Pistis Sophia (Greek: Πίστις Σοφία) is a Gnostic text discovered in 1773, possibly written between the 3rd and 4th centuries AD. The existing manuscript, which some scholars place in the late 4th century, relates one Gnostic group's teachings of the transfigured Jesus to the assembled disciples (including his mother Mary, Mary Magdalene, and Martha). In this text, the risen Jesus had spent eleven years speaking with his disciples, teaching them only the lower mysteries. After eleven years, he receives his true garment and is able to reveal the higher mysteries revered by this group. The prized mysteries relate to complex cosmologies and knowledge necessary for the soul to reach the highest divine realms.

Much of the first two books of the manuscript are dedicated to outlining the myth of the fall and restoration of the figure known as Pistis Sophia, in particular giving detailed parallels between her prayers of repentance and particular Psalms and Odes of Solomon.

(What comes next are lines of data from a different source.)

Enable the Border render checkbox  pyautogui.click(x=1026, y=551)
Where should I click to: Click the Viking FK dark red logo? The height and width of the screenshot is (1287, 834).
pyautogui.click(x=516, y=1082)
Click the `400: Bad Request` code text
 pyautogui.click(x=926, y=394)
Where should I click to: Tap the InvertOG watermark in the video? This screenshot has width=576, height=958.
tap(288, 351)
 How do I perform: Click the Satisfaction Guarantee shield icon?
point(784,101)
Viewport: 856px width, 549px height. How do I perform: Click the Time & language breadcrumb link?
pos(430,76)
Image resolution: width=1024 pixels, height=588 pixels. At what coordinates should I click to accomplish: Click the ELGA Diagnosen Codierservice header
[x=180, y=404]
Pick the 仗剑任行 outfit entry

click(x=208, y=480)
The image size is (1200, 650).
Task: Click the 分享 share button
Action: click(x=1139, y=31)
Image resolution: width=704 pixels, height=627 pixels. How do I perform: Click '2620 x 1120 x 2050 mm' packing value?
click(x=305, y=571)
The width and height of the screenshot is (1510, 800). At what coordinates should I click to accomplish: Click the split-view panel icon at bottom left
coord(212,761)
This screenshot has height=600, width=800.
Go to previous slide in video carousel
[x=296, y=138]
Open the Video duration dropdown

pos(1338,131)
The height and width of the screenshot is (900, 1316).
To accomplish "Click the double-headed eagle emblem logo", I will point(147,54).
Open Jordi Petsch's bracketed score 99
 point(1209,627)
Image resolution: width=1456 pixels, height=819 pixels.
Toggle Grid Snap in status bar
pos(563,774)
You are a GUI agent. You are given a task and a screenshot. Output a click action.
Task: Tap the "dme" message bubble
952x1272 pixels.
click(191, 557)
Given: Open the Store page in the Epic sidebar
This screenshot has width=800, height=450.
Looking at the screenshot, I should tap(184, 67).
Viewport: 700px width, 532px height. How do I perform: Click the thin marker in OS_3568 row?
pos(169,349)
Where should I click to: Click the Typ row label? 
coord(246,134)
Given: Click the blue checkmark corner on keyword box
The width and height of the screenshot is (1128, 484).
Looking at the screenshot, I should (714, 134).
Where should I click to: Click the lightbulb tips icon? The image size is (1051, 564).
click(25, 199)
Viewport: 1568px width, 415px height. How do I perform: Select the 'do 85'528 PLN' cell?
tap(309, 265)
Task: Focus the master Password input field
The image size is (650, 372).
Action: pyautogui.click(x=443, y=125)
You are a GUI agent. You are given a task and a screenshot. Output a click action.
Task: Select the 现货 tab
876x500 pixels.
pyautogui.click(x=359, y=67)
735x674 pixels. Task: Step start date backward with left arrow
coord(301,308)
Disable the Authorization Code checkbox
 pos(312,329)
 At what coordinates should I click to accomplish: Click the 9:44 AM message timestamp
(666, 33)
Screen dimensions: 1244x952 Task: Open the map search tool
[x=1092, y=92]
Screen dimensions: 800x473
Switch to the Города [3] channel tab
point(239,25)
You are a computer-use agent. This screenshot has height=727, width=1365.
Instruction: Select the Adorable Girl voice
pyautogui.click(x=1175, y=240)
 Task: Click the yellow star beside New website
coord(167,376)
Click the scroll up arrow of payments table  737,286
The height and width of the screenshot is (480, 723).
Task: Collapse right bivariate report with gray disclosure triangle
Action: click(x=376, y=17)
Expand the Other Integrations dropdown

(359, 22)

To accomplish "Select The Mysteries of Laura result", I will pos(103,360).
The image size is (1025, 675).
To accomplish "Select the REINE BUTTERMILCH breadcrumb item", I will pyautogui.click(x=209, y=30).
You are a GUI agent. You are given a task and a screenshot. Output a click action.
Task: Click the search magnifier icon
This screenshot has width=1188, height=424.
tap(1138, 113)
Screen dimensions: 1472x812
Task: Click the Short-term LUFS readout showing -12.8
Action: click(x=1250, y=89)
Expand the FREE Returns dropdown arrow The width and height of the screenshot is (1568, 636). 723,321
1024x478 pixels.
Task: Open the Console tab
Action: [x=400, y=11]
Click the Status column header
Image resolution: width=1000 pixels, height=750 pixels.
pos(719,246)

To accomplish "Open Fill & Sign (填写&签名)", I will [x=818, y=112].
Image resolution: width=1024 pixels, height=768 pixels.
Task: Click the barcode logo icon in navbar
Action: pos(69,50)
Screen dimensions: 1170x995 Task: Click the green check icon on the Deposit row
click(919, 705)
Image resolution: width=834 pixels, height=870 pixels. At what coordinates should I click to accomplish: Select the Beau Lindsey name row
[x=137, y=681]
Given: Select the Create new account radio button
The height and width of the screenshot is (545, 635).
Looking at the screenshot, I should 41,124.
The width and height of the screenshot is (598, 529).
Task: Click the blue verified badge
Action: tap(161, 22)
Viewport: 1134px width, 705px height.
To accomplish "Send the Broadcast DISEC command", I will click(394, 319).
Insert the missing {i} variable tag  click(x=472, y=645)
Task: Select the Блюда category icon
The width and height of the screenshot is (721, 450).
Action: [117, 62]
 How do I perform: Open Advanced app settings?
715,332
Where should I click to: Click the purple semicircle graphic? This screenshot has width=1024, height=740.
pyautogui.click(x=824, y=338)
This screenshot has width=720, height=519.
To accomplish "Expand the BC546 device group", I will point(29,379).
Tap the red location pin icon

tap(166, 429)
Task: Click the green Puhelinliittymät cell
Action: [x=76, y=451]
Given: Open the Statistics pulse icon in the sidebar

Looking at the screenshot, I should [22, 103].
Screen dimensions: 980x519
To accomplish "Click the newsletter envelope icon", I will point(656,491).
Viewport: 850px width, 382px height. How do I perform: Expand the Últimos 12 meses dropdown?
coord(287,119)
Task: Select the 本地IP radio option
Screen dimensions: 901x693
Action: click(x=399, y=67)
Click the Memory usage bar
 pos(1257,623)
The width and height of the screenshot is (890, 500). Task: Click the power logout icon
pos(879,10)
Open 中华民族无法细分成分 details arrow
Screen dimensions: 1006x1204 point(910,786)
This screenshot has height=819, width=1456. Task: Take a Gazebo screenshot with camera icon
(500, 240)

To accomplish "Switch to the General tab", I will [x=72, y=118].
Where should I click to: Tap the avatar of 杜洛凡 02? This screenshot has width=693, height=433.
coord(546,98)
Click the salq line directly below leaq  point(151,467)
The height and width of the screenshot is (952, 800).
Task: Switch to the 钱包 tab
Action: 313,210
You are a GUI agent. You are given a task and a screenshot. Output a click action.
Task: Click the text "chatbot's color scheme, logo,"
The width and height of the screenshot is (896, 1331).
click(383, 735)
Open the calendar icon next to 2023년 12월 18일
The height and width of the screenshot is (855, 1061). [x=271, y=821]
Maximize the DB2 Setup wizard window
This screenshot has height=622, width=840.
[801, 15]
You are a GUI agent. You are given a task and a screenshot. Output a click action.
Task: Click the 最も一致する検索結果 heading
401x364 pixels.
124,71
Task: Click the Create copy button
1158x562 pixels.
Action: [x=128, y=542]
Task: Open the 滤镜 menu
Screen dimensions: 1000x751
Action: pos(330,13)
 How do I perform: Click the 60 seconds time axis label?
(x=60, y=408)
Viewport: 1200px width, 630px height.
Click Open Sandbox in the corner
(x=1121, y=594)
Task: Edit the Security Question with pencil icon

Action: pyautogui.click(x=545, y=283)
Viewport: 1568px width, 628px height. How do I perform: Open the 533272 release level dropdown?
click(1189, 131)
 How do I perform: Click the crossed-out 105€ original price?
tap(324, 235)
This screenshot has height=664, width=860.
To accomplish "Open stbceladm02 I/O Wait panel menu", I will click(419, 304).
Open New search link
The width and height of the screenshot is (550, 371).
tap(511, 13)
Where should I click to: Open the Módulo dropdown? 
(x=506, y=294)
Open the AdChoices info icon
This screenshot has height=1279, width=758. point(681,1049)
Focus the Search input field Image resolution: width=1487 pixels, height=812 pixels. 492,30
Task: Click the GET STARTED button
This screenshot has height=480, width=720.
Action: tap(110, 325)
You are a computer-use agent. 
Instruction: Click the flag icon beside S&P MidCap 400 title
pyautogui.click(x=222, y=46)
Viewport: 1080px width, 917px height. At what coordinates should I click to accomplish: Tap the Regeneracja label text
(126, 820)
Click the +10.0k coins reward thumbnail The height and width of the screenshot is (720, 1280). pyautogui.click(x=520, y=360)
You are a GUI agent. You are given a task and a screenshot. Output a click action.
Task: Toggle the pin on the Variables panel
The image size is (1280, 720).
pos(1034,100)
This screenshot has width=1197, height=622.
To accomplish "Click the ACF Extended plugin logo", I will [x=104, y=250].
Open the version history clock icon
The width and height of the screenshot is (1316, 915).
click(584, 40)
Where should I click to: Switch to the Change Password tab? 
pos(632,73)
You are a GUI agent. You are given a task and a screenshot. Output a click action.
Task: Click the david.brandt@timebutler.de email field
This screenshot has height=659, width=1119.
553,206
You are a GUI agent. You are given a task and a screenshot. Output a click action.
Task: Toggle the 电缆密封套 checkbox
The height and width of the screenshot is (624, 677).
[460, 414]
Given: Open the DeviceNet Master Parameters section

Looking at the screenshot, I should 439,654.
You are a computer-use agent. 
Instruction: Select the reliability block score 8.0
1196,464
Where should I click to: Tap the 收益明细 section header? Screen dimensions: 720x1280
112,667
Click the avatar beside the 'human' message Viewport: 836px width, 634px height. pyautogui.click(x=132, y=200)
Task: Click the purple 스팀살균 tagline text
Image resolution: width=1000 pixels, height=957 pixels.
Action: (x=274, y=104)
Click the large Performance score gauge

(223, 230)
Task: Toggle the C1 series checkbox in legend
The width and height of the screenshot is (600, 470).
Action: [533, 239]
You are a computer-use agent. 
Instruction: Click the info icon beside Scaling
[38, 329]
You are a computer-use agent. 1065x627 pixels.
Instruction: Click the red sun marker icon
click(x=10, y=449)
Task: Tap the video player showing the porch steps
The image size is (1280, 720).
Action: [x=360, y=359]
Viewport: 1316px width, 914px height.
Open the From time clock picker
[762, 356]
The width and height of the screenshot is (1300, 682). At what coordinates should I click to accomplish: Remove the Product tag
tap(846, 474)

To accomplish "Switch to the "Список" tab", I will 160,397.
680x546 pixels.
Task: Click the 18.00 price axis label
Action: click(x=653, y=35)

Although in many Gnostic texts and systems Sophia is a major female divinity, in Pistis Sophia she originates and dwells outside of the divine realm. Her fall and redemption parallel that found in versions of the Sophia myth such as that in the Apocryphon of John, but the actions all take place in the material aeons, and she can only be restored to her place in the thirteenth aeon, outside the Kingdom of Light.

Pistis Sophia has been preserved in a single Coptic manuscript originally comprising 178 leaves of parchment, but currently consisting of 174 leaves. This "Askew Codex" was purchased by the British Museum (now British Library) in 1785 from Anthony Askew. The title "Pistis Sophia" (Πίστις Σοφία) was assigned by Karl Gottfried Woide, based on a title at the beginning of Book 2, "The Second Book of the Pistis Sophia," which was added by a later hand. Carl Schmidt suggests Τεύχη τοῦ Σωτῆρος (Greek, Books of the Saviour), based on a title found at the end of the same book.